→ **Request**
Copy every line of the records below verbatim, keeping their original order.
------------------------------------------------------------
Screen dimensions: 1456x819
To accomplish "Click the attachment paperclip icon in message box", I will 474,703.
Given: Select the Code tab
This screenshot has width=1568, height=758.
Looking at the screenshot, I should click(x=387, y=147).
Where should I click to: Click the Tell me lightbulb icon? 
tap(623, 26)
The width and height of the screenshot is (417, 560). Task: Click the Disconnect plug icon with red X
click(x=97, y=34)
------------------------------------------------------------
→ **Exercise response**
Screen dimensions: 1456x819
To accomplish "Click the attachment paperclip icon in message box", I will 474,703.
Given: Select the Code tab
This screenshot has width=1568, height=758.
Looking at the screenshot, I should click(x=387, y=147).
Where should I click to: Click the Tell me lightbulb icon? 
tap(623, 26)
The width and height of the screenshot is (417, 560). Task: Click the Disconnect plug icon with red X
click(x=97, y=34)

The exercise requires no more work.